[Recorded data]
<<<<

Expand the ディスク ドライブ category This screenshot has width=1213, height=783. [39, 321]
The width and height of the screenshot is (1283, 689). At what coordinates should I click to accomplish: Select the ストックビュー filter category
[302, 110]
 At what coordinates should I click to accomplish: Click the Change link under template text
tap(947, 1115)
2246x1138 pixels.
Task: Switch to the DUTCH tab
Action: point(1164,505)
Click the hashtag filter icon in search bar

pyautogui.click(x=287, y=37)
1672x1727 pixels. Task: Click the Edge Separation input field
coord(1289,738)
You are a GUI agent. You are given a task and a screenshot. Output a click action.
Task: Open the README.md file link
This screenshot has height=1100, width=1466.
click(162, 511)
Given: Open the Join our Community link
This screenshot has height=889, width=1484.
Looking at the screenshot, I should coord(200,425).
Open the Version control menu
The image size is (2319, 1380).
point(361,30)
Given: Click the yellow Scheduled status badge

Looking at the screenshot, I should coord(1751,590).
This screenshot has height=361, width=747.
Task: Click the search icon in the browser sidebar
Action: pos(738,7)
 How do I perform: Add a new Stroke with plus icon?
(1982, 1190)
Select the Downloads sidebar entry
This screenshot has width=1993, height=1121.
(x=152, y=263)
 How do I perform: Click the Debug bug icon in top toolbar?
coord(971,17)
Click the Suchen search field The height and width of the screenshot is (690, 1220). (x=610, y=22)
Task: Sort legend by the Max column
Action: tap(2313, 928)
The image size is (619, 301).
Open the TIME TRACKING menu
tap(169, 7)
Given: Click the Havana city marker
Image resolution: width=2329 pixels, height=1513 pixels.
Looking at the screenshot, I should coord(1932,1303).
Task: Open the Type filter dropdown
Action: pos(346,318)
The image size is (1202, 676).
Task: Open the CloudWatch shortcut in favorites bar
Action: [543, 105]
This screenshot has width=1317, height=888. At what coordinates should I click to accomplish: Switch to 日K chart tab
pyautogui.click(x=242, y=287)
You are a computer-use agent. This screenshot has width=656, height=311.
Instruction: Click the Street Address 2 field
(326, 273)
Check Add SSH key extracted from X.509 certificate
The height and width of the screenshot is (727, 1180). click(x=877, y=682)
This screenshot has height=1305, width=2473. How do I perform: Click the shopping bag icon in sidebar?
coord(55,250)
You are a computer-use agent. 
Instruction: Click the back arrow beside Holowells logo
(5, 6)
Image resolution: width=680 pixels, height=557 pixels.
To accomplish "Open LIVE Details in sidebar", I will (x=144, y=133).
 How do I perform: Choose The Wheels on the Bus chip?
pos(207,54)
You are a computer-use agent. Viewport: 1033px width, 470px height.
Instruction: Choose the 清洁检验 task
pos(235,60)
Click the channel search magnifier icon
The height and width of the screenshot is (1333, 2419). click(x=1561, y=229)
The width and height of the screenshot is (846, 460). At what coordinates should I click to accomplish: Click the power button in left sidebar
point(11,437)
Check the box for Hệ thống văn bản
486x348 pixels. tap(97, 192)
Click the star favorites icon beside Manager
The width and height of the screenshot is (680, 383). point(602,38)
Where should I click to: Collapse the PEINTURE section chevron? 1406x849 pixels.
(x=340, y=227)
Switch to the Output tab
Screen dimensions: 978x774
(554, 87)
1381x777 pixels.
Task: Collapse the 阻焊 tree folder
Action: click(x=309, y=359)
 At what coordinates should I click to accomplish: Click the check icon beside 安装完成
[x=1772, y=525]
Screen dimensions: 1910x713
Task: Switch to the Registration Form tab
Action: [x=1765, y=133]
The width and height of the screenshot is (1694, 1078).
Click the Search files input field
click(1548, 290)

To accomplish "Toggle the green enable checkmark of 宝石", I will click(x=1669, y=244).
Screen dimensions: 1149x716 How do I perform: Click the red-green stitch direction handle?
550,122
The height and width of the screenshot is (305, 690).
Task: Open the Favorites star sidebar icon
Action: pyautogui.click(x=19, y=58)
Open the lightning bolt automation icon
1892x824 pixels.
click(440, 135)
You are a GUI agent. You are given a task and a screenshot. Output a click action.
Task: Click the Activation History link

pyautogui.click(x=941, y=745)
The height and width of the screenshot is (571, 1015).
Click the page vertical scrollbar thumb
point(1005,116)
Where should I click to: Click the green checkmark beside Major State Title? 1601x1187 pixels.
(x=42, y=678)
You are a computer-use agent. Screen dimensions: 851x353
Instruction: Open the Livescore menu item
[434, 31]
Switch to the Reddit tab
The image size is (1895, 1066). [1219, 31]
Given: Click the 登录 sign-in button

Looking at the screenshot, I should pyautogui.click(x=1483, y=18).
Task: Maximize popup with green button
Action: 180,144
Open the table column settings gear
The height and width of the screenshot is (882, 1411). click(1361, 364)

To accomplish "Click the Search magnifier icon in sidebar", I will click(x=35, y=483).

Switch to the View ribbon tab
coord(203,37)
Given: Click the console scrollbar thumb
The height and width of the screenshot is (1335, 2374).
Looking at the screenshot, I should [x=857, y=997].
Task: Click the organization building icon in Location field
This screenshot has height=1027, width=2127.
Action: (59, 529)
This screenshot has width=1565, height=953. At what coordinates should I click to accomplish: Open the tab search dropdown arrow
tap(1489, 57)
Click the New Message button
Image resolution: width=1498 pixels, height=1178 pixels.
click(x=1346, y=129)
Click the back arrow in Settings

>>>>

TO DO:
All of the records above need to be printed again exactly as they appear.

TASK SOLUTION:
Expand the ディスク ドライブ category This screenshot has width=1213, height=783. [39, 321]
The width and height of the screenshot is (1283, 689). At what coordinates should I click to accomplish: Select the ストックビュー filter category
[302, 110]
 At what coordinates should I click to accomplish: Click the Change link under template text
tap(947, 1115)
2246x1138 pixels.
Task: Switch to the DUTCH tab
Action: point(1164,505)
Click the hashtag filter icon in search bar

pyautogui.click(x=287, y=37)
1672x1727 pixels. Task: Click the Edge Separation input field
coord(1289,738)
You are a GUI agent. You are given a task and a screenshot. Output a click action.
Task: Open the README.md file link
This screenshot has height=1100, width=1466.
click(162, 511)
Given: Open the Join our Community link
This screenshot has height=889, width=1484.
Looking at the screenshot, I should coord(200,425).
Open the Version control menu
The image size is (2319, 1380).
point(361,30)
Given: Click the yellow Scheduled status badge

Looking at the screenshot, I should coord(1751,590).
This screenshot has height=361, width=747.
Task: Click the search icon in the browser sidebar
Action: pos(738,7)
 How do I perform: Add a new Stroke with plus icon?
(1982, 1190)
Select the Downloads sidebar entry
This screenshot has width=1993, height=1121.
(x=152, y=263)
 How do I perform: Click the Debug bug icon in top toolbar?
coord(971,17)
Click the Suchen search field The height and width of the screenshot is (690, 1220). (x=610, y=22)
Task: Sort legend by the Max column
Action: tap(2313, 928)
The image size is (619, 301).
Open the TIME TRACKING menu
tap(169, 7)
Given: Click the Havana city marker
Image resolution: width=2329 pixels, height=1513 pixels.
Looking at the screenshot, I should coord(1932,1303).
Task: Open the Type filter dropdown
Action: pos(346,318)
The image size is (1202, 676).
Task: Open the CloudWatch shortcut in favorites bar
Action: [543, 105]
This screenshot has width=1317, height=888. At what coordinates should I click to accomplish: Switch to 日K chart tab
pyautogui.click(x=242, y=287)
You are a computer-use agent. This screenshot has width=656, height=311.
Instruction: Click the Street Address 2 field
(326, 273)
Check Add SSH key extracted from X.509 certificate
The height and width of the screenshot is (727, 1180). click(x=877, y=682)
This screenshot has height=1305, width=2473. How do I perform: Click the shopping bag icon in sidebar?
coord(55,250)
You are a computer-use agent. 
Instruction: Click the back arrow beside Holowells logo
(5, 6)
Image resolution: width=680 pixels, height=557 pixels.
To accomplish "Open LIVE Details in sidebar", I will (x=144, y=133).
 How do I perform: Choose The Wheels on the Bus chip?
pos(207,54)
You are a computer-use agent. Viewport: 1033px width, 470px height.
Instruction: Choose the 清洁检验 task
pos(235,60)
Click the channel search magnifier icon
The height and width of the screenshot is (1333, 2419). click(x=1561, y=229)
The width and height of the screenshot is (846, 460). At what coordinates should I click to accomplish: Click the power button in left sidebar
point(11,437)
Check the box for Hệ thống văn bản
486x348 pixels. tap(97, 192)
Click the star favorites icon beside Manager
The width and height of the screenshot is (680, 383). point(602,38)
Where should I click to: Collapse the PEINTURE section chevron? 1406x849 pixels.
(x=340, y=227)
Switch to the Output tab
Screen dimensions: 978x774
(554, 87)
1381x777 pixels.
Task: Collapse the 阻焊 tree folder
Action: click(x=309, y=359)
 At what coordinates should I click to accomplish: Click the check icon beside 安装完成
[x=1772, y=525]
Screen dimensions: 1910x713
Task: Switch to the Registration Form tab
Action: [x=1765, y=133]
The width and height of the screenshot is (1694, 1078).
Click the Search files input field
click(1548, 290)

To accomplish "Toggle the green enable checkmark of 宝石", I will click(x=1669, y=244).
Screen dimensions: 1149x716 How do I perform: Click the red-green stitch direction handle?
550,122
The height and width of the screenshot is (305, 690).
Task: Open the Favorites star sidebar icon
Action: pyautogui.click(x=19, y=58)
Open the lightning bolt automation icon
1892x824 pixels.
click(440, 135)
You are a GUI agent. You are given a task and a screenshot. Output a click action.
Task: Click the Activation History link

pyautogui.click(x=941, y=745)
The height and width of the screenshot is (571, 1015).
Click the page vertical scrollbar thumb
point(1005,116)
Where should I click to: Click the green checkmark beside Major State Title? 1601x1187 pixels.
(x=42, y=678)
You are a computer-use agent. Screen dimensions: 851x353
Instruction: Open the Livescore menu item
[434, 31]
Switch to the Reddit tab
The image size is (1895, 1066). [1219, 31]
Given: Click the 登录 sign-in button

Looking at the screenshot, I should pyautogui.click(x=1483, y=18).
Task: Maximize popup with green button
Action: 180,144
Open the table column settings gear
The height and width of the screenshot is (882, 1411). click(1361, 364)

To accomplish "Click the Search magnifier icon in sidebar", I will click(x=35, y=483).

Switch to the View ribbon tab
coord(203,37)
Given: Click the console scrollbar thumb
The height and width of the screenshot is (1335, 2374).
Looking at the screenshot, I should [x=857, y=997].
Task: Click the organization building icon in Location field
This screenshot has height=1027, width=2127.
Action: (59, 529)
This screenshot has width=1565, height=953. At what coordinates should I click to accomplish: Open the tab search dropdown arrow
tap(1489, 57)
Click the New Message button
Image resolution: width=1498 pixels, height=1178 pixels.
click(x=1346, y=129)
Click the back arrow in Settings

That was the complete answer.